Copy the listing starting at "Click the 115-120 hip value for 2XL" and ending at "Action: point(1288,778)", switching "webcam" to "camera" and leaving everything else unchanged.

—————

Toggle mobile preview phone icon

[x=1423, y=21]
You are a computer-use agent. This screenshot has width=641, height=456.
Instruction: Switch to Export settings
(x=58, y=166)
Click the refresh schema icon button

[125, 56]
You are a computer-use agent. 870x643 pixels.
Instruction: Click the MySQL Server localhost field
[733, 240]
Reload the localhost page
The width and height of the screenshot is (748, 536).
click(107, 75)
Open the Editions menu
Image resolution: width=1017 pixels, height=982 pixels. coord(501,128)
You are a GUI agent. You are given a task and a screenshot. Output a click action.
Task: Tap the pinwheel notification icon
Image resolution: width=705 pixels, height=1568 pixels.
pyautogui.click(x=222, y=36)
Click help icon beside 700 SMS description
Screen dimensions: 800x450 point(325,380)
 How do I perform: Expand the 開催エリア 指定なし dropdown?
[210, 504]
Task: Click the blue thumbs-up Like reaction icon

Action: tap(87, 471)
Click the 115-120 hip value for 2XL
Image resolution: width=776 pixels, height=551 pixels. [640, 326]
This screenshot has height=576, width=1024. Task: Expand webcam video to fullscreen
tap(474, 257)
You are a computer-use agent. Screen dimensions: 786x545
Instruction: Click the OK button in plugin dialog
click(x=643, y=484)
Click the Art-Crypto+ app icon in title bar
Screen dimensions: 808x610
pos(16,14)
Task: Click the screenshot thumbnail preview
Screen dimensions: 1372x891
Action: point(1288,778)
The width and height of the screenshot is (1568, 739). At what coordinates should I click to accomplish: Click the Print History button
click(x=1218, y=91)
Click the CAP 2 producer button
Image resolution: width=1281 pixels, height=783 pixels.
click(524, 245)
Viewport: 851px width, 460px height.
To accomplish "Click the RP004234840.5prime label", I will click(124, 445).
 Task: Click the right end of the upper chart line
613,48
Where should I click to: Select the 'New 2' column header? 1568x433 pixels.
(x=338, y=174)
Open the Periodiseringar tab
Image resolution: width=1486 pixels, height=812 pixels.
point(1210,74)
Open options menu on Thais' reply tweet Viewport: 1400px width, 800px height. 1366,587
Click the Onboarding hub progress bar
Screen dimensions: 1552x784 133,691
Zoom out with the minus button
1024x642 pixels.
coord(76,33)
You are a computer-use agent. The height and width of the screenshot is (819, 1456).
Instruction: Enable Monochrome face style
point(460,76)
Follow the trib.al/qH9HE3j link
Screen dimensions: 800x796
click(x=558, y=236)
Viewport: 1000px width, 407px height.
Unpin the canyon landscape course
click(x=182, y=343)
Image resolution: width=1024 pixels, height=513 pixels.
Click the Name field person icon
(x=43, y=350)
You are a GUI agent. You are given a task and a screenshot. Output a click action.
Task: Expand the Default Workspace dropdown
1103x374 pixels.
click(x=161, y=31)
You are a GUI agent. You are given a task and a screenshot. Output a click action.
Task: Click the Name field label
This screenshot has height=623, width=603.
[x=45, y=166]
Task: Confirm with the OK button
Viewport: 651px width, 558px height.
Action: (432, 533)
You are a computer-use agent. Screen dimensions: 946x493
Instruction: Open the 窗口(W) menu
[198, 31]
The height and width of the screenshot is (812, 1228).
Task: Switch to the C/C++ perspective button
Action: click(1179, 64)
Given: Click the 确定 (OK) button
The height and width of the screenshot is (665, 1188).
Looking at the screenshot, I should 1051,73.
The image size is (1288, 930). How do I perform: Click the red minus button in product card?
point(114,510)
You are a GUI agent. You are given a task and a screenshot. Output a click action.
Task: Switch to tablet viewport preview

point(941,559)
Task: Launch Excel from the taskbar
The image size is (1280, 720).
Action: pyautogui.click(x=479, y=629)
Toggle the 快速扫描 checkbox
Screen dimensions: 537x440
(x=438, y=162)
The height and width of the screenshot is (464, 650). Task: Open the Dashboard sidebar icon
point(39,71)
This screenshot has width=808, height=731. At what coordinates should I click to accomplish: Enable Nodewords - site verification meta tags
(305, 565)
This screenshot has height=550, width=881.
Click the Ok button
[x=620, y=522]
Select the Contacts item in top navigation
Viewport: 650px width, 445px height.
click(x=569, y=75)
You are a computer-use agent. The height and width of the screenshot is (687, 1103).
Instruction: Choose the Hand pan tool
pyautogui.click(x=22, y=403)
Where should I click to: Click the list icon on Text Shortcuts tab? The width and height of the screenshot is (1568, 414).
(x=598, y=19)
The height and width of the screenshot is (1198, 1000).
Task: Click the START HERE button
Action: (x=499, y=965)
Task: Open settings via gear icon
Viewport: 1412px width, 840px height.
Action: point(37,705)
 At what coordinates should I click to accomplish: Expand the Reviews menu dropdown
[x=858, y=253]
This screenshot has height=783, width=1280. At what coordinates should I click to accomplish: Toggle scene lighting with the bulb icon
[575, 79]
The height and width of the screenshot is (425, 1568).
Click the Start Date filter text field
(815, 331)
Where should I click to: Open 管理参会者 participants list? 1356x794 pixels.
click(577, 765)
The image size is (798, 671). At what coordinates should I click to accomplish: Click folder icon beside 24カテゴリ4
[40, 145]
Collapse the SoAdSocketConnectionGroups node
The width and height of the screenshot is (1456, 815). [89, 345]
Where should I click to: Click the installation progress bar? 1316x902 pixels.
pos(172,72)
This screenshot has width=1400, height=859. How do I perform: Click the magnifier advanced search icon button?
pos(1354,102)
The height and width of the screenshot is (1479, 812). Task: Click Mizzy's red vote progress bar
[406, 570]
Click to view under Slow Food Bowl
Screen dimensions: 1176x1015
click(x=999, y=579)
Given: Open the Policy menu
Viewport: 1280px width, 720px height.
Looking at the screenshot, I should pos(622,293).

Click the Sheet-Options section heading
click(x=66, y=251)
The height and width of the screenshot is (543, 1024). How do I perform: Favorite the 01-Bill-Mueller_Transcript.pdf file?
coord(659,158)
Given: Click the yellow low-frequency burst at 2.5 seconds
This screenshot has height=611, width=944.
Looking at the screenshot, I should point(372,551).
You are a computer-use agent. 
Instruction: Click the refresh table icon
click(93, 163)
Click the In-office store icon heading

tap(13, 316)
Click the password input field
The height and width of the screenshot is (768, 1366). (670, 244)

—————

## [FINISHED TASK]
Click the 115-120 hip value for 2XL
Image resolution: width=776 pixels, height=551 pixels. [640, 326]
This screenshot has height=576, width=1024. Task: Expand camera video to fullscreen
tap(474, 257)
You are a computer-use agent. Screen dimensions: 786x545
Instruction: Click the OK button in plugin dialog
click(x=643, y=484)
Click the Art-Crypto+ app icon in title bar
Screen dimensions: 808x610
pos(16,14)
Task: Click the screenshot thumbnail preview
Screen dimensions: 1372x891
Action: point(1288,778)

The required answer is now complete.